我有一个类似的问题,但添加了额外的列需要应用,我需要知道什么元素是滑动窗口应用的列表的最后一个。
我举个例子:
给定df:
input_df = spark.createDataFrame([
(2,[1,2,3,4,5], ["a","b","c","c","b"], ["a","a","c","c","d"]),
], ("id", "target", "feature1", "feature2"))
input_df.show():
+---+---------------+---------------+---------------+
| id| target| feature1| feature2|
+---+---------------+---------------+---------------+
| 2|[1, 2, 3, 4, 5]|[a, b, c, c, b]|[a, a, c, c, d]|
+---+---------------+---------------+---------------+
我想把每一行分成多行,行上有一个固定大小的滑动窗口。结果df将像这样:
output_df = spark.createDataFrame([
(2, [1,2], 3, ["a","b"], ["a","a"], False), (2, [2,3], 4, ["b","c"], ["a","c"], False), (2, [3,4], 5, ["c","c"], ["c","c"], True),
], ("id", "past-target", "future-target", "past-feature1", "past-feature2", "islast"))
output_df.show():
+---+-----------+-------------+-------------+-------------+------+
| id|past-target|future-target|past-feature1|past-feature2|islast|
+---+-----------+-------------+-------------+-------------+------+
| 2| [1, 2]| 3| [a, b]| [a, a]| false|
| 2| [2, 3]| 4| [b, c]| [a, c]| false|
| 2| [3, 4]| 5| [c, c]| [c, c]| true|
+---+-----------+-------------+-------------+-------------+------+
逻辑应该是取列["target", "feature1", "feature2"]

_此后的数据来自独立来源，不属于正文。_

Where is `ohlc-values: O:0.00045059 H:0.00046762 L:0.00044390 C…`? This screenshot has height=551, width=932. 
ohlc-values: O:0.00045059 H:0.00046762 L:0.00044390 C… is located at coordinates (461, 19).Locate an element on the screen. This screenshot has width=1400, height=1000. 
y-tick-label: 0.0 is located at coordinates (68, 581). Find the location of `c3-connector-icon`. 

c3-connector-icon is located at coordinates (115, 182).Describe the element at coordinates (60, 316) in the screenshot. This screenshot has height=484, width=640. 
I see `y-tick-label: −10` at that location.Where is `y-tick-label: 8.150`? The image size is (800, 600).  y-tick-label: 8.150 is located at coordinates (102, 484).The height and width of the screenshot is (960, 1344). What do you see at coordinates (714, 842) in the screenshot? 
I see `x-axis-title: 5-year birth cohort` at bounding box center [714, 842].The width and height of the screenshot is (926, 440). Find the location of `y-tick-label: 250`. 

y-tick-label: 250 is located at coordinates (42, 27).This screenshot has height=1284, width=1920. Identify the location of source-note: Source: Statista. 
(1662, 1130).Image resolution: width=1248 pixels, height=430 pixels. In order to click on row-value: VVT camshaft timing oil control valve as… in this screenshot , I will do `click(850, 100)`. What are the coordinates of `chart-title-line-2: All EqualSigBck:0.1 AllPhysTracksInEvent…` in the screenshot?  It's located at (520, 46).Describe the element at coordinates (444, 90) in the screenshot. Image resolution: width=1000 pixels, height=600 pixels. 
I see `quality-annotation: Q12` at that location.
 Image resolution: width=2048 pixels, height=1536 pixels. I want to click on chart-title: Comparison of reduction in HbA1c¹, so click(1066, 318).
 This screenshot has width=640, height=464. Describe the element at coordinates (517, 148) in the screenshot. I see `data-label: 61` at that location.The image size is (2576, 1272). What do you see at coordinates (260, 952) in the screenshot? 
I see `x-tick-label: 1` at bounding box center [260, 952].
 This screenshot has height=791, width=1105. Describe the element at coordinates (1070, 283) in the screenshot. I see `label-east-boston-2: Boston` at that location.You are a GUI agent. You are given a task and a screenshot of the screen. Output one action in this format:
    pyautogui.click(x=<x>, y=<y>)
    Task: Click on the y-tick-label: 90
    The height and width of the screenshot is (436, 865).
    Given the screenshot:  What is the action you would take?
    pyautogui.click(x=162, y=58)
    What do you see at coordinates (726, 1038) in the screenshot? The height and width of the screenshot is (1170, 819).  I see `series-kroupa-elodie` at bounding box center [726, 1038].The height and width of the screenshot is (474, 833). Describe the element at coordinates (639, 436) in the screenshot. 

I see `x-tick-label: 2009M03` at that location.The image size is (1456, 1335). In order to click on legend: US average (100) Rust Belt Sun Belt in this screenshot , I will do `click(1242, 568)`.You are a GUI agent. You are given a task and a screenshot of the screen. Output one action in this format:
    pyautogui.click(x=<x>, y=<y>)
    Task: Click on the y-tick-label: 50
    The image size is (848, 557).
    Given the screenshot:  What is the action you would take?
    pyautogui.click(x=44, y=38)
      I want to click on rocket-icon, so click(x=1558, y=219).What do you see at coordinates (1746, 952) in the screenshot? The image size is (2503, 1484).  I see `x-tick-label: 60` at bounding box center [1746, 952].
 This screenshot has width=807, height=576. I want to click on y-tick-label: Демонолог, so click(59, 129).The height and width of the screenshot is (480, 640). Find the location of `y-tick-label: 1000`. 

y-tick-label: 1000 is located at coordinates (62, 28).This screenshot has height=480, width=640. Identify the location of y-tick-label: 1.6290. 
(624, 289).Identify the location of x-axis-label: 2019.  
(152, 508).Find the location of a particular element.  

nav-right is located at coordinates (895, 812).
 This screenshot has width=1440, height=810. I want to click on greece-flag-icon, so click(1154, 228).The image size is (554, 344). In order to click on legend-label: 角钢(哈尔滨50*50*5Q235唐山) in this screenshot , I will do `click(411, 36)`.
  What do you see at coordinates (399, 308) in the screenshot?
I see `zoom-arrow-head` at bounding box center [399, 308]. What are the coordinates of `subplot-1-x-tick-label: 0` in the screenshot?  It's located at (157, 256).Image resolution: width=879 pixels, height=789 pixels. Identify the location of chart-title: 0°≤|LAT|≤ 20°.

并应用一个N的滑动窗口(作为参数给出,在本例中为2),其中指针放在N元素上,为列中值的过去索引创建一个列表为[past-target, past-feature1, past-feature2]
,当前值为future-target
。特征列上的当前值可以忽略。
输出df的第一列是通过查看N
之后的第一个索引创建的(第3个,因为n=2),将其用作future-target
。然后查看["target", "feature1", "feature2"]
列表上的第一个和第二个值,以创建[past-target, past-feature1, past-feature2]
的[1,2], [a,b], [a,b]
值。islast
的值被设置为False,因为指针不是target
的最后一个元素。为了创建output_df
,需要反复执行此操作。这是一个很难遵循的逻辑,我真的不知道如何用pyspark做到这一点,如果需要的话,我很乐意解释更多。
我认为您最好的选择是使用UDF,只需将所有逻辑包装在其中,就可以了。唯一棘手的部分是您必须返回一个元组数组,以便稍后可以将它们分解为多行。查看下面的演示代码。
# Pure Python function here
def func(target, feature1, feature2, n=2):
# implement your logic here
# ...
# this is just dummy return values
return [
([1, 2], 3, ['a', 'b'], ['a', 'a'], False),
([2, 3], 4, ['b', 'c'], ['a', 'c'], False),
([3, 4], 5, ['c', 'c'], ['c', 'c'], True),
]
# ... which you can do simple unittest
func([1, 2, 3, 4, 5], ['a', 'b', 'c', 'c', 'b'], ['a', 'a', 'c', 'c', 'd'])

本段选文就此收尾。